On Saturday morning, August 11, people will see how to Moon slowly “eats” the light from the sun.

Unfortunately for the other areas, the eclipse will only be seen in the Northern Hemisphere. This means that Northern Europe, East Asia, and Russia will witness the event that will last about three hours and a half.

The event will start over the North Atlantic at 8.02am Universal Time, reaching the maximum eclipse at 9.46am UT, and it will end by 11.30am UT.

On 21 August, the USA witnessed the total eclipse of the Sun, but this year it will only be partial, as the Moon won’t completely cover the face of the Sun. It will look like a portion of the sun disappears behind a black disc (the Moon) – and it will look as if the moon took a bite from the sun.

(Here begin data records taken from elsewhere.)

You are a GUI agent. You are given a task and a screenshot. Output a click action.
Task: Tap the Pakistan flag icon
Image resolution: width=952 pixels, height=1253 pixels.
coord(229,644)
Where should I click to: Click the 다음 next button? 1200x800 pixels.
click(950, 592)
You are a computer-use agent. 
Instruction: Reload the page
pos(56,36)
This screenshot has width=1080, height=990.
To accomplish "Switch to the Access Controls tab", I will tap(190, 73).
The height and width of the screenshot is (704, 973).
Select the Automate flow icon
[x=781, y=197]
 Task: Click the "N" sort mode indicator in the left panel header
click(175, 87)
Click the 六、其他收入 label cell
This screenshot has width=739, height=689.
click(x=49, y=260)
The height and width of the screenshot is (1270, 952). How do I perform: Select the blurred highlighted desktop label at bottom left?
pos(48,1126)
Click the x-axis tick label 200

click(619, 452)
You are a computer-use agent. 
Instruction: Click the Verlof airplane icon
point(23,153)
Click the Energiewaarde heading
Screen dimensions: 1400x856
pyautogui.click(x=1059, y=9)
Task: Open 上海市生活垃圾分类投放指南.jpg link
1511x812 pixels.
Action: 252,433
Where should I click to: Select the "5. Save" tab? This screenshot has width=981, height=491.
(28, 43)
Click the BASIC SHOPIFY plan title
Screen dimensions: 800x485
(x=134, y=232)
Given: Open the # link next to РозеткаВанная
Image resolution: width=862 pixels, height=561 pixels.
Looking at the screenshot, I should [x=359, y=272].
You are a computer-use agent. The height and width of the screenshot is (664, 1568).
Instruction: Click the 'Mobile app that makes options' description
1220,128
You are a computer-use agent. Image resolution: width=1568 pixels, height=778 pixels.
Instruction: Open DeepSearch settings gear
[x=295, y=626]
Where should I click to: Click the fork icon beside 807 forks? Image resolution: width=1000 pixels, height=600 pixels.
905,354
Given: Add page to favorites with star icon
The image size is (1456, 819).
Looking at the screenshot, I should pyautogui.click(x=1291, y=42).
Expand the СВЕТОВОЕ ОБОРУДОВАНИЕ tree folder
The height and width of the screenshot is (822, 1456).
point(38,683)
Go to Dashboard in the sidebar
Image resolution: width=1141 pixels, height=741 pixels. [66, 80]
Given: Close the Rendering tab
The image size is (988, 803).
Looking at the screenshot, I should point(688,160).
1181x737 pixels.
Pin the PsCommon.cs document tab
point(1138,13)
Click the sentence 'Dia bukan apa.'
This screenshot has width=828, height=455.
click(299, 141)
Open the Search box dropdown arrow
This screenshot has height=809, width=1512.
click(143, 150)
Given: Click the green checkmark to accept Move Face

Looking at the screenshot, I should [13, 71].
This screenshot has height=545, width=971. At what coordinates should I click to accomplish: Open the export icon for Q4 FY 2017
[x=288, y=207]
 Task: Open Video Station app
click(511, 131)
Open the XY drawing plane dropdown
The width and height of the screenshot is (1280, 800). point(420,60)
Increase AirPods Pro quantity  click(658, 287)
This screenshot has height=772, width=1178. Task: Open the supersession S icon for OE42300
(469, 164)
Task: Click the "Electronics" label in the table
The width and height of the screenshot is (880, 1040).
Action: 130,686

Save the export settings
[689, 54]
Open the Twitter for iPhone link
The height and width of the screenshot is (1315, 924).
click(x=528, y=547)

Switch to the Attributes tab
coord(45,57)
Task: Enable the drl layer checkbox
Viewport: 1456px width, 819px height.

“In the Path of the Moon’s Shadow”

The eclipse will start over Greenland, and the shadow of the Moon will reach Iceland and the northern part of Scandinavia. Then, the shadow will start extending over the North Pole, “visiting” Russia, and rush towards Asia, to offer a spectacle to people in China, Mongolia and North and South Korea.

NASA explained that a solar eclipse is rare because it is limited by geographical areas:

“The Moon’s shadow on the Earth isn’t very big, so only a small portion of places on Earth will see it. You have to be on the sunny side of the planet when it happens. You also have to be in the path of the Moon’s shadow. On average, the same spot on Earth only gets to see a solar eclipse for a few minutes about every 375 years.”

The Moon and the Sun will separate by 11.30am UT in Japan, China, Mongolia and North and South Korea – because it will be nighttime by then.